I was put off a bit but continued. "As I was saying, my name is Mike Parkhill." Another hand went up and I was asked if I was giving anything away for free. I said, "No." Another dozen or so people got up and left.

I had to regroup my thoughts. I announced that I represented diversity. My experience in the corporate world taught me diversity is synonymous with Women's equal rights for fair pay and equal opportunity. In my new world it represents people with different backgrounds approaching the same problem from a variety of different viewpoints and past experiences. This is why 'The White guy' is working with Native languages. I cannot fully understand the grounding in place and time, nor can I completely embrace the connection, with the Creator. I can, however, apply an education systems and technology approach to the language revitalisation effort. In my years at Microsoft, I fully understood my special purpose in the corporate world, that purpose being my ability to see anomalies - things that didn't fit. Then, I would fix them. From this approach, that I bring to the effort to reclaim the language, I was able to see things those immersed in the revitalisation effort were unable to see because they are too close and they did not have my background. Coming from ground zero, my mind needed to be open to all information without a filter. I didn't know what I didn't know.
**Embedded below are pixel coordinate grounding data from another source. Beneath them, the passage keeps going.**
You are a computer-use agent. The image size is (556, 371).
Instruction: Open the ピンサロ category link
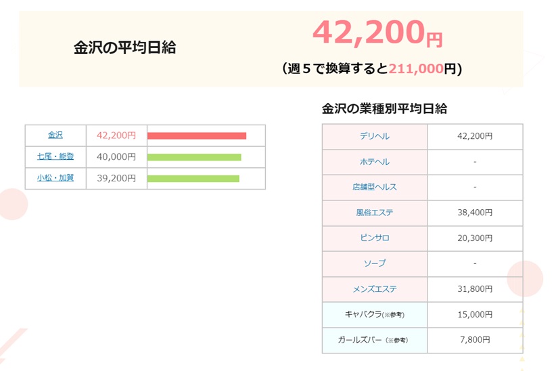pos(375,238)
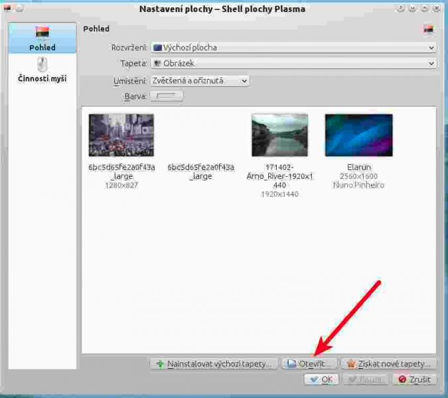Click Nainstalovat výchozí tapety button
The height and width of the screenshot is (398, 448).
click(x=213, y=363)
I was able to see excellent examples of material created for use in the band operated schools, however, I quickly noticed the material produced was hand created, photocopied or cut out of magazines. All of the effort I was able to witness was non-digital. In a classroom in New Brunswick, I ran into a teacher who had hand produced material over her tenure of over thirty years. I asked what would happen if a fire hit the school. She exclaimed with a smile, "No problem, the sprinkler system would kick in and douse the fire."

"Would the water damage your material?" was the question posed right before she went white and blurted, "My God, everything would be lost, thirty years of hard work would get wrecked." I instantly discovered the lack of digitized material. Soon after I coined the phrase ‘Indigitization’ - digitizing Indigenous material.

The next day I was in Burnt Church First Nation and recanted the story to the teachers there. They told me they had recently had a fire and this is exactly what happened there.

In touring these schools, I also saw that there were virtually no Native Language books. Because of the dearth of learning materials in a school setting, I quickly understood that reading a book to your child, the activity I always took for granted, did not occur for our Native children. I saw first hand proof that the average Native language teacher spends 2.3 hours more than those teaching in English or French, in order to create their own content from scratch. Wouldn't their time be better spent transferring the language orally and sharing Indigitized content created once and used by all?

The Indigitization effort was born. From this understanding, I have been working for several years now to create books, Children shows and translator tools. Digital content cannot be destroyed. Once produced, all new material is incremental to the old inventory. The biggest benefit is this material can be reproduced and distributed everywhere. We are just starting to understand the power of this thought.

I used to be sensitive about being a White guy, this fact I cannot change. In fact, the teachers and Elders I work with now call me by my nickname - White Pine. I'm tall and I'm white. I no longer shy away from my background because I believe in diversity so much and I have been able to position myself in the Native world as someone with a background most do not have. Surrounded by great people who do not use my ethnic background as an excuse, but rather view it as a unique strength to augment the great work they are already doing, they are able to use this new tool (me) to suit their purpose.

Many times I have been told my greatest strength is that I am not from their communities. I didn't understand this at first but have been able to learn that I can make decisions then walk away. If someone doesn't like what has been done in concert with my Native buddies, then I can take the blame.

The first book produced was controversial in the sense that some communities were divided by different writing styles and dialect. Many Elders and traditionalists believed that language is an oral tradition and should not be written. An Ojibwe Elder approached me to ask if we could do a book together. After it was produced, several hundred copies were produced and handed out at a language conference in Fort Frances, Ontario. Of the hundred or so people in the room, 50 thought the idea was offensive and 50 wanted to buy some for their children and students. By the end of the hour, all but one person was on board that books could be valuable. You see, my Maliseet friend named Bob Atwin had given me permission to use his mom's phonetic style of writing. I used the same process for the Ojibwe version so that anyone, whether they could speak the language or not, would be able to read the children's book in Ojibwe to their children or class. The kids could hear the language, over and over again. Parents could practice the sounds repeatedly. I have not heard an objection to our books ever since.

I believe this outcome is evidence of the value of diversity. My background plus the Elder's knowledge. Because I was from outside, I was able to break tradition for the betterment of the kids. Through working with some clever people, we were able to provide support to the Native community, feeling that it is their right to be able to read a book to their children in their Native language.